◆ What you need to do:
**1)** From the framebuffer object tutorial, return the part that opens with the words containing "A renderbuffer are" and closes with "or depth buffer.".
**2)** Summarize the framebuffer object tutorial in two sentences.
**3)** According to the framebuffer object tutorial, what two kinds of renderable objects can be attached to an FBO?

◆ Given passage:

----

In this little article I’m going to give you a quick over view of how to use this extension and some things to keep in mind when using it so you can add faster Render to Texture functionality to your OpenGL programs.

Setting Up

As with the other objects in OpenGL (texture object, pixel buffer objects and vertex buffer object) before you can use a FBO you have to create a valid handle to it:

GLuint fbo;
glGenFramebuffersEXT(1, &fbo);

To perform any operations on a FBO you need to bind it, much like you would a VBO or texture, so that the operations can be performed on it, this is done via the following code

glBindFramebufferEXT(GL_FRAMEBUFFER_EXT, fbo);

The first parameter is the ‘target’ you wish to bind the framebuffer to, right now the only target you can use is the one indicated above however it is possible future extensions might allow you to bind it somewhere else. The fbo variable holds the handle to the FBO we requested earlier. To perform any FBO related operations you need to have a FBO bound or the calls will fail.

Adding a Depth Buffer

A FBO on its own isn’t of much use, for it to be usable you have to attach some renderable objects to it; these can be textures or the newly introduced renderbuffers.

A renderbuffer are just objects which are used to support offscreen rendering, often for sections of the framebuffer which don’t have a texture format associated with them such as the stencil or depth buffer.

In this case we are going to use a renderbuffer to give our FBO a depth buffer to use while rendering.

Like the FBO we first of all have to get a handle to a valid renderbuffer:

GLuint depthbuffer;
glGenRenderbuffersEXT(1, &depthbuffer);

Having successfully done this we need to bind the renderbuffer so that it is the current renderbuffer for the following operations:

glBindRenderbufferEXT(GL_RENDERBUFFER_EXT, depthbuffer);

As with a FBO bind the first parameter is the ‘target’ you wish to bind to, which right now can only be the indicated target. The depthbuffer variable holds the handle to the renderbuffer we’ll be working with after this.

----

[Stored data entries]

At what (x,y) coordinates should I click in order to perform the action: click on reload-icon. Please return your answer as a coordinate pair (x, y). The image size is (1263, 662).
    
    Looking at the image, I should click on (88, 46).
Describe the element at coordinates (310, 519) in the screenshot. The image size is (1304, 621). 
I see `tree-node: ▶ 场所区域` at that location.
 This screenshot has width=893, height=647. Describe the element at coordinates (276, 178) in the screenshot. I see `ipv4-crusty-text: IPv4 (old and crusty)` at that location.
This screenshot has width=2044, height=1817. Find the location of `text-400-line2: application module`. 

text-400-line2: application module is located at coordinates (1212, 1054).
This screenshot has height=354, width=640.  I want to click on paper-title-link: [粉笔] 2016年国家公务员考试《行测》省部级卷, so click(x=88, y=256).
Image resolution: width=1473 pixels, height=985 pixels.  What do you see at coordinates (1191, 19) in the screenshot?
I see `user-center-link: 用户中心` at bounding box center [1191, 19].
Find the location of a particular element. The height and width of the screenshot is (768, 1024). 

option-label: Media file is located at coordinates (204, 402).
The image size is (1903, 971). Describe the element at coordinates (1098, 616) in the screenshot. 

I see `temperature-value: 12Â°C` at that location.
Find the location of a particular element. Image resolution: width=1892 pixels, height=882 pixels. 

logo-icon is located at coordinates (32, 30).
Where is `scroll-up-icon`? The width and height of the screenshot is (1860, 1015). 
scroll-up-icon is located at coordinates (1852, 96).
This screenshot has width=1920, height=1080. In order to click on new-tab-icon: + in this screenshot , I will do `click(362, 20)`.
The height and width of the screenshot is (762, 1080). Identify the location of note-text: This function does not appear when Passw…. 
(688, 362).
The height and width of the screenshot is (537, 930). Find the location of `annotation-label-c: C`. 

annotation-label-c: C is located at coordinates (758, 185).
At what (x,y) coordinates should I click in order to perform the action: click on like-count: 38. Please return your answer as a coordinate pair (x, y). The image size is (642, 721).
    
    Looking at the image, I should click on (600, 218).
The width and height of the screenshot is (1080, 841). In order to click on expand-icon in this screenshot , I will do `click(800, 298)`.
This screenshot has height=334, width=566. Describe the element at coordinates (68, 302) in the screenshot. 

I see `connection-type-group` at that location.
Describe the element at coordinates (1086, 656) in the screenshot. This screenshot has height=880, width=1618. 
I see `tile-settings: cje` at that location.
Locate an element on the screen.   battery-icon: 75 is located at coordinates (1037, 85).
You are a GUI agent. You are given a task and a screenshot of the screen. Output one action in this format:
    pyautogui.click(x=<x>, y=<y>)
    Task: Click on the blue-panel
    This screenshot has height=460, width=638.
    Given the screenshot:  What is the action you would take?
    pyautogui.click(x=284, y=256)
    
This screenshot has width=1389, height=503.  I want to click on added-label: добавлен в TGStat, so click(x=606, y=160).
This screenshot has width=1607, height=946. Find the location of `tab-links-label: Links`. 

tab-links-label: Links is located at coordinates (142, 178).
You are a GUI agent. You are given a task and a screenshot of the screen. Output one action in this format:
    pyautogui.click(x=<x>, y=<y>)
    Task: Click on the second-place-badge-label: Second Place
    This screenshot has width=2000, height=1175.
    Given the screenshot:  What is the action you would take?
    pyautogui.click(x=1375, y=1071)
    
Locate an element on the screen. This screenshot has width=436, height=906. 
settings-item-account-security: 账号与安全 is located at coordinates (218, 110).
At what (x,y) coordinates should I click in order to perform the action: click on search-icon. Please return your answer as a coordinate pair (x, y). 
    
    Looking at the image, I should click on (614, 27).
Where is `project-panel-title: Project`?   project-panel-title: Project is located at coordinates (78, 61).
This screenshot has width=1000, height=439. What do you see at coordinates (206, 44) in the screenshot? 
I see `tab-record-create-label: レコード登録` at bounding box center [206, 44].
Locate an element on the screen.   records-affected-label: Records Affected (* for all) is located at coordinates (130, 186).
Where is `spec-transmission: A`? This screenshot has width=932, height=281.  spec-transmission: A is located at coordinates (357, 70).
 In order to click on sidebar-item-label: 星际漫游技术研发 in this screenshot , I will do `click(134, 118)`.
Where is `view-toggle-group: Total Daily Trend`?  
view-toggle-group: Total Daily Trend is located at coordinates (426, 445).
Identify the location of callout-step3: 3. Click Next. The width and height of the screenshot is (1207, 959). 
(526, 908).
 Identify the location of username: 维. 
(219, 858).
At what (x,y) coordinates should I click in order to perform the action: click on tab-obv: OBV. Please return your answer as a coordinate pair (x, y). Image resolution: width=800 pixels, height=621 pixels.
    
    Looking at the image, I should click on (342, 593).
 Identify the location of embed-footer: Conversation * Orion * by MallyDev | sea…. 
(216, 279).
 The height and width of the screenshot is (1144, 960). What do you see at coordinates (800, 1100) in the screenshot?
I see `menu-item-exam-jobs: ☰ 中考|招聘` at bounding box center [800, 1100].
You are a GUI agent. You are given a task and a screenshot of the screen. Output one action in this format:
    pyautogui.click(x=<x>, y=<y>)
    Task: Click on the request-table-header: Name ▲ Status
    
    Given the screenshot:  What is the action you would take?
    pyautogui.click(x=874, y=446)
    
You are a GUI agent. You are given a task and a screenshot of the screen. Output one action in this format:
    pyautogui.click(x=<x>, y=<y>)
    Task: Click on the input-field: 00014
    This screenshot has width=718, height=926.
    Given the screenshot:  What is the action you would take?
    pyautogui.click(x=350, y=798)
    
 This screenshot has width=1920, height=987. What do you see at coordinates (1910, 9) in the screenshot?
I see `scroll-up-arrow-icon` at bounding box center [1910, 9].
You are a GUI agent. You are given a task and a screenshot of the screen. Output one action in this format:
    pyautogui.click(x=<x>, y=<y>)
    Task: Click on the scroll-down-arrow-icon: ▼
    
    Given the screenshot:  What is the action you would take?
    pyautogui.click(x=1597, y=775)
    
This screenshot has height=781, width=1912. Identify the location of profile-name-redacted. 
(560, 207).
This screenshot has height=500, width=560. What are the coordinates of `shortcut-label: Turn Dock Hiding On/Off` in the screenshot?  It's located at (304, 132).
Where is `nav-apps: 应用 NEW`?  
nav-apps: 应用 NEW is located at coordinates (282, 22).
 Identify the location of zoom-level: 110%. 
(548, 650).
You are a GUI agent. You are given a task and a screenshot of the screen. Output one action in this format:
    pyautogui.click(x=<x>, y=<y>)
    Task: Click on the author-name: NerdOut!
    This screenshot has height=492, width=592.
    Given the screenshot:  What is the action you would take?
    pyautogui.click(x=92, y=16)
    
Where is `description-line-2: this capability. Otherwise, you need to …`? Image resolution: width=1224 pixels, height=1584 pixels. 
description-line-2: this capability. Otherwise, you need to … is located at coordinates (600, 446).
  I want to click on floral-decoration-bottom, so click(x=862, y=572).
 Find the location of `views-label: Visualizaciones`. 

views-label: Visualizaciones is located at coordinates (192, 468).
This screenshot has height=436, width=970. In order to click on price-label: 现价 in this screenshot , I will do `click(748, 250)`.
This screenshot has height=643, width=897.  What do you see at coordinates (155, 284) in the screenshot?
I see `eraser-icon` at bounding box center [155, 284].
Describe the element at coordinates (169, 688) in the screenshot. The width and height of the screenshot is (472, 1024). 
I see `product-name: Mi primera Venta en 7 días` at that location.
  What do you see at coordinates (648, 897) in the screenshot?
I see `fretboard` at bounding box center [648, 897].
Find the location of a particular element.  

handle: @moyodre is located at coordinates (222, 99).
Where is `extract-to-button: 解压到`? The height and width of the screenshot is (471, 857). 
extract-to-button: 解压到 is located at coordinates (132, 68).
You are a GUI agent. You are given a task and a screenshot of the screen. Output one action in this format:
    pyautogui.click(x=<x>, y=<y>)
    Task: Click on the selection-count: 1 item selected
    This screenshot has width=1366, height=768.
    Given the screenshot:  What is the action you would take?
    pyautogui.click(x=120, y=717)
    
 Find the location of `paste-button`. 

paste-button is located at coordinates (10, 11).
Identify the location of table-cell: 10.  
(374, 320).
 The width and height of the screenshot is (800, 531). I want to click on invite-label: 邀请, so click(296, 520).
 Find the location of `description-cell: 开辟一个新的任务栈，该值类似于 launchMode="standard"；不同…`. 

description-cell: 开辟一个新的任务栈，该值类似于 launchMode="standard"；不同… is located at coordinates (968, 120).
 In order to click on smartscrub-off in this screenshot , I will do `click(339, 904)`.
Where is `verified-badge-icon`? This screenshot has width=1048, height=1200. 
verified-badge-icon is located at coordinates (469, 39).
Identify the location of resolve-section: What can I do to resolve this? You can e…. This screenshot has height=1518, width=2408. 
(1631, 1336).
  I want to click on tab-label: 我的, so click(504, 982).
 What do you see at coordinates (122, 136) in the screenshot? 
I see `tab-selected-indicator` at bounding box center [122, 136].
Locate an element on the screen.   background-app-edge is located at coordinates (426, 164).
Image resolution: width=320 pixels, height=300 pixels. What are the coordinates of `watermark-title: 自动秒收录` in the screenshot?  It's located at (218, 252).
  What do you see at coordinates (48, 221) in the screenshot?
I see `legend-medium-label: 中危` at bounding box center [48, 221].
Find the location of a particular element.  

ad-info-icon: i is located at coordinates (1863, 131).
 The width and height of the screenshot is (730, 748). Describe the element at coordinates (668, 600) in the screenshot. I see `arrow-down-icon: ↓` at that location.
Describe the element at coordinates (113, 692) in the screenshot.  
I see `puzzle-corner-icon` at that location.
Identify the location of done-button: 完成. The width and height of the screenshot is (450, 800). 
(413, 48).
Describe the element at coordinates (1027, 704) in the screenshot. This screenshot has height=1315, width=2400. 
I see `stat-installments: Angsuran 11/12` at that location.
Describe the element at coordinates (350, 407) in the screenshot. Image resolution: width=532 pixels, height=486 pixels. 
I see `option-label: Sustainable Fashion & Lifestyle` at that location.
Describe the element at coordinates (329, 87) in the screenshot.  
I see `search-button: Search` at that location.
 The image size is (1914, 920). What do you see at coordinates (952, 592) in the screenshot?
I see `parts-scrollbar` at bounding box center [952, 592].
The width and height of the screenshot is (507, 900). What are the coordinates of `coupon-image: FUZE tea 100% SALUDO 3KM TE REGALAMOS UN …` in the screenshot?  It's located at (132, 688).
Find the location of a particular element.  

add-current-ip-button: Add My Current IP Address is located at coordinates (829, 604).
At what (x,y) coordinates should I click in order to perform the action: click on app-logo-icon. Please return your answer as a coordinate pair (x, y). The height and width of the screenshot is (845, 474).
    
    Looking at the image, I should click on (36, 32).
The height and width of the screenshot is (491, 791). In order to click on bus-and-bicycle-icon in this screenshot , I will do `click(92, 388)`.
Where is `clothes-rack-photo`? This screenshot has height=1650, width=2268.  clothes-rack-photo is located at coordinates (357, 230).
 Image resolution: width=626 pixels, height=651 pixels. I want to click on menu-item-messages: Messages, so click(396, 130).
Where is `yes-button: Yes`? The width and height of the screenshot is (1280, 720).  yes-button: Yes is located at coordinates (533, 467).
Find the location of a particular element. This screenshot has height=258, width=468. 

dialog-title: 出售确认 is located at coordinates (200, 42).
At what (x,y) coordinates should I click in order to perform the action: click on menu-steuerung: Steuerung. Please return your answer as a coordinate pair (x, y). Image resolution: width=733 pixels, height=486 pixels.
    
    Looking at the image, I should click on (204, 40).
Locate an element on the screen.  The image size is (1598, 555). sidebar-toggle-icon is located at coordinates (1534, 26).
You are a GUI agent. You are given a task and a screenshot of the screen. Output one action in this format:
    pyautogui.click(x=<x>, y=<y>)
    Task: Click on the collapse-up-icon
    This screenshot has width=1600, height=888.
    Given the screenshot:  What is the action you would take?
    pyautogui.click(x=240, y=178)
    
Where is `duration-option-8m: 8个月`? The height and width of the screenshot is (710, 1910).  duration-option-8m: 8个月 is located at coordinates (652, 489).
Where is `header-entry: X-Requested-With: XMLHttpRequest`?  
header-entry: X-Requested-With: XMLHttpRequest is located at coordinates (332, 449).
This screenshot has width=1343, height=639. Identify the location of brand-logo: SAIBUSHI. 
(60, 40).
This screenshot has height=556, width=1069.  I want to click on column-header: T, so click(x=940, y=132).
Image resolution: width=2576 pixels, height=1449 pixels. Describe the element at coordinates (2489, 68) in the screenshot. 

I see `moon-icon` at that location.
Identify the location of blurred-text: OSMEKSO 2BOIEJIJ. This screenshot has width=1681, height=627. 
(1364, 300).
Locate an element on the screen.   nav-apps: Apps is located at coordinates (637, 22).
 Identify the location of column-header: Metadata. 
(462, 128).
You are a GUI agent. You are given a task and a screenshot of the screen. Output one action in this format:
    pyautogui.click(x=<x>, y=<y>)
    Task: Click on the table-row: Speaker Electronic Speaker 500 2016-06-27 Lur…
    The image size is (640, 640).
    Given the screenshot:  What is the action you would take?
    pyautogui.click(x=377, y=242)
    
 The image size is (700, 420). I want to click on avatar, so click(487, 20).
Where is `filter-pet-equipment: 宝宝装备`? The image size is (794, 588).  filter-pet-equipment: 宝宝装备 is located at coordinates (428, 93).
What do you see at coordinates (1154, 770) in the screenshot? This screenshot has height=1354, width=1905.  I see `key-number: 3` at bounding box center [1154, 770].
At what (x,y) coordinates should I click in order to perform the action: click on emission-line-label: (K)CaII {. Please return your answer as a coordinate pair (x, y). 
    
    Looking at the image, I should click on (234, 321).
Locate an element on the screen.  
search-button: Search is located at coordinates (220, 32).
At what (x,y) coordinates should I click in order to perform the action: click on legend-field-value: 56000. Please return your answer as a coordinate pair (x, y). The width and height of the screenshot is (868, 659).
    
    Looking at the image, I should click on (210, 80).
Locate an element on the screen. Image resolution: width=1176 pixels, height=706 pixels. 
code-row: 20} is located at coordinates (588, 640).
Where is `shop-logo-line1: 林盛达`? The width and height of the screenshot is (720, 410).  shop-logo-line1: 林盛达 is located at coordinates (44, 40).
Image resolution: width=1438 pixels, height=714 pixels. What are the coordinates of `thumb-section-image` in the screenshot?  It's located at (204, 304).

----

◆ Numbered answers:
**1)**
A renderbuffer are just objects which are used to support offscreen rendering, often for sections of the framebuffer which don’t have a texture format associated with them such as the stencil or depth buffer.

**2)** Like other OpenGL objects, an FBO needs a handle generated with glGenFramebuffersEXT, and it must be bound with glBindFramebufferEXT before any FBO-related calls will succeed. Because an FBO is only usable once renderable objects are attached, the tutorial then creates and binds a renderbuffer with glGenRenderbuffersEXT and glBindRenderbufferEXT so the FBO has a depth buffer to use while rendering.

**3)** Textures or renderbuffers.